当前位置：网站首页>[six articles talk about scalablegnn] around www 2022 best paper PASCA

[six articles talk about scalablegnn] around www 2022 best paper PASCA

2022-07-25 13:09:00 【chad_ lee】

Scalable GNN

《Simplifying Graph Convolutional Networks》 ICML 2019

《SIGN: Scalable Inception Graph Neural Networks》 ICML 2020 workshop

《Simple Spectral Graph Convolution》ICLR 2020

《Scalable and Adaptive Graph Neural Networks with Self-Label-Enhanced training》 arxiv’21 OGB Once the first place

《Graph Attention Multi-Layer Perceptron》 arxiv‘21 The same author

《PaSca: a Graph Neural Architecture Search System under the Scalable Paradigm》 WWW 2022 best paper

existing GNN The defects of

High Memory Cost

GNN Feature propagation operations in （ Neighbor aggregation mechanism 、 Message passing mechanism ） Involving the multiplication of a large sparse matrix and characteristic matrix , It takes more time ; If used during training GPU Speed up , Then we must put the matrix in GPU On the memory of , But this demand cannot be satisfied for the big picture . such as OGB The largest in the node classification dataset ogb The sparse adjacency matrix size of the dataset exceeds 50GB, At present, only 80GB Video memory version Tesla A100 To save , But you can use 250GB Memory operation , The latter is easier to get . So only distributed training GNN, But this will bring a lot

High Communication Cost

GNN Every feature propagation needs to aggregate neighbor features , about K Layer of GNN Come on , Each node needs to aggregate K Characteristics of neighbor nodes within hops , The number of nodes involved increases exponentially as the number of layers increases , This will bring a lot of communication overhead in distributed scenarios . For dense connected graphs , Each node almost needs to aggregate the node information of the whole graph every time it is trained . Some sampling algorithms （GraphSAGE） Can alleviate this problem , But because of the recursive neighbor aggregation mechanism in the training process , These algorithms still cause high communication costs .

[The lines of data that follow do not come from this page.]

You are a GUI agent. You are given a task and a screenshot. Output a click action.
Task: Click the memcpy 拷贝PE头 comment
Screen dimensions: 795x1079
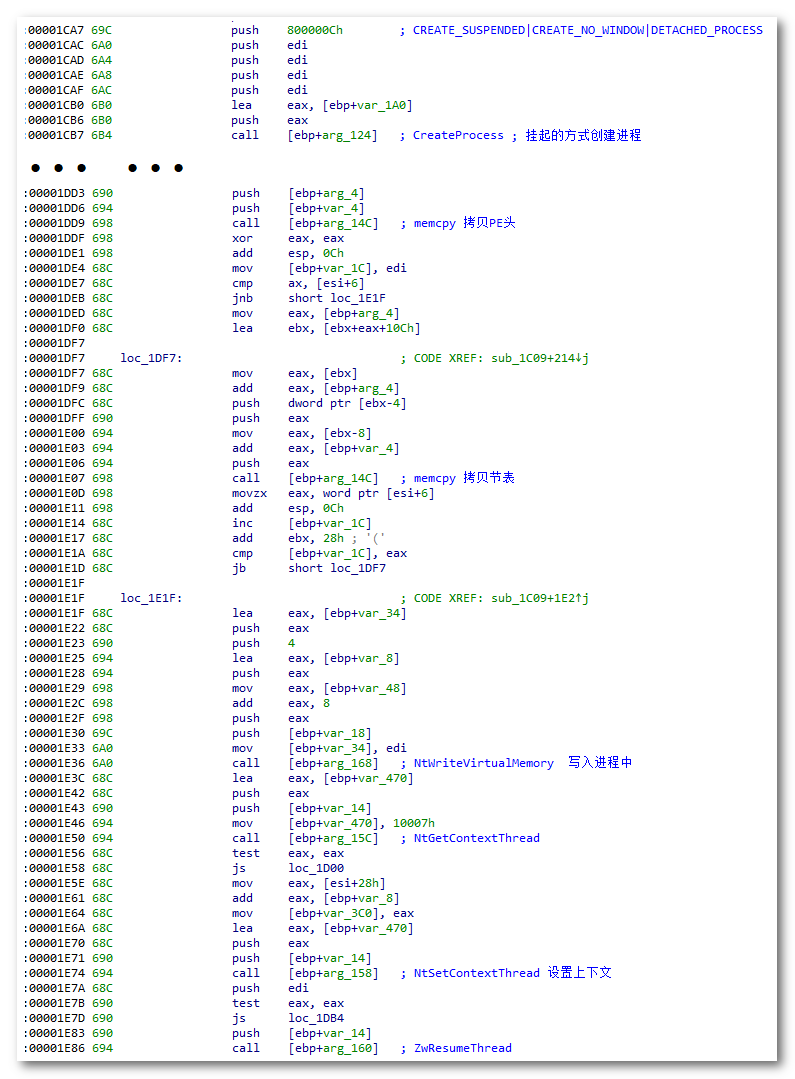[464, 223]
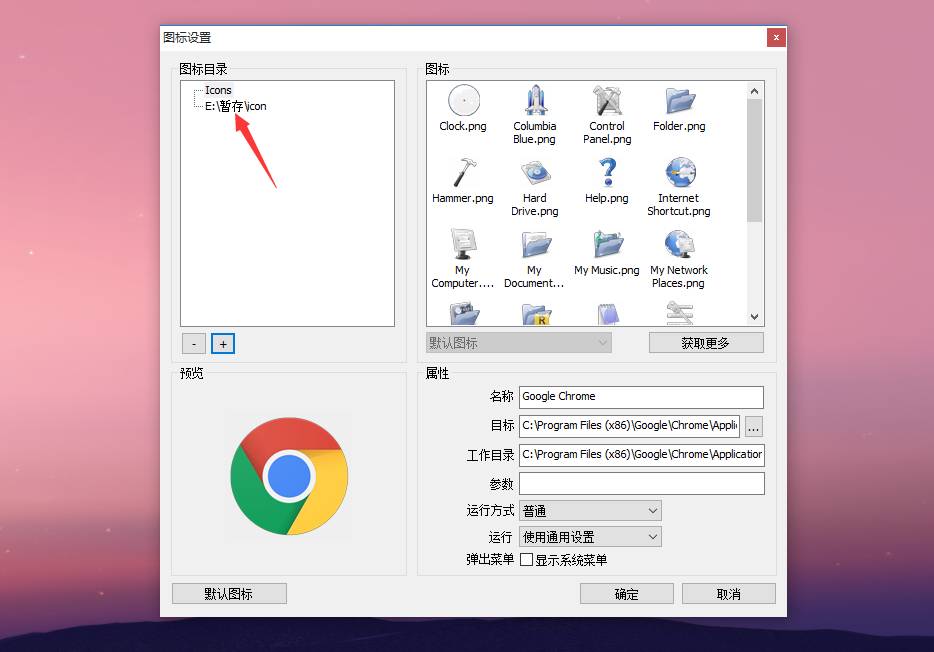Pick the Folder.png icon
This screenshot has width=934, height=652.
pos(679,100)
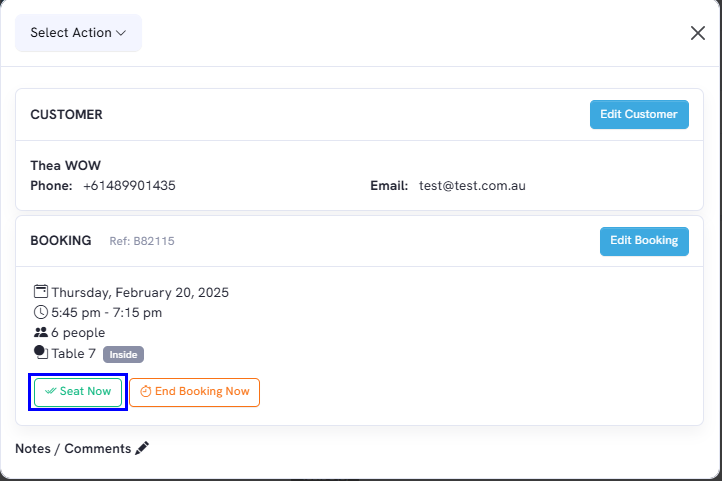Click the Inside area badge
722x481 pixels.
coord(124,354)
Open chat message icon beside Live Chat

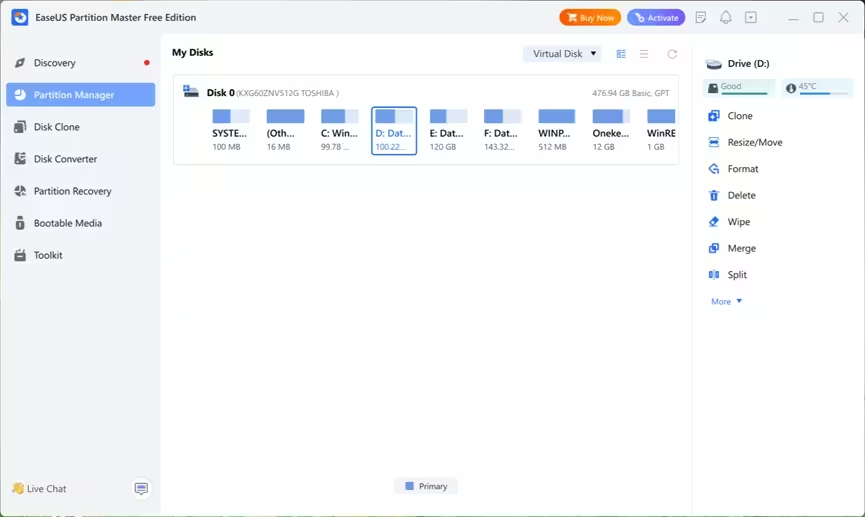coord(141,489)
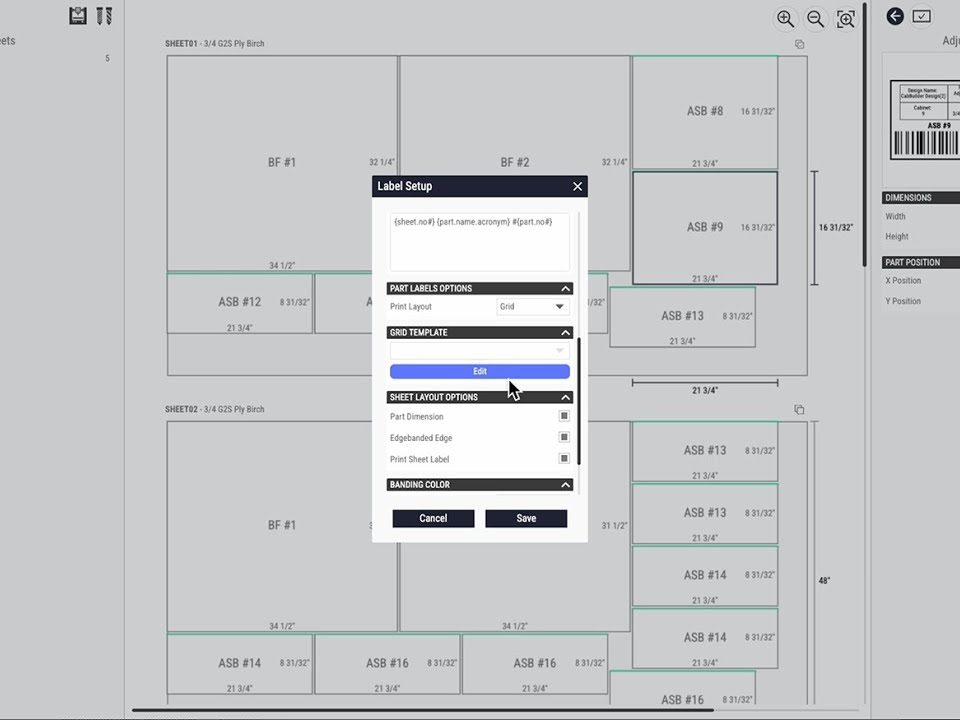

Insert picture description here

It can be seen that the performance bottleneck is the communication overhead , Add GPU Can't effectively speed up training .

Inconsistent Receptive Field expansion speed

Insert picture description here

The receptive field expansion speed of different nodes is different , Therefore, the optimal receptive field of different nodes is also different . chart a Is random 20 Test results of nodes , use SGC（ Only the first K Layer of feature） Experiments done , Record continuous operation 100 Proportion of predicted correct times in total times . It can be seen that the prediction accuracy of different nodes varies with the increase of feature propagation steps , Such as node 10, The number of propagation steps is 1 The maximum prediction accuracy is reached , Subsequently, the prediction accuracy decreased continuously ; And there are some nodes , Such as node 4, The prediction accuracy increases with the increase of feature propagation steps . Even if the trend is the same , The optimal convolution layers of different nodes are also different . Therefore, when the node characteristics of different propagation steps are weighted and summed , Different weights should be given .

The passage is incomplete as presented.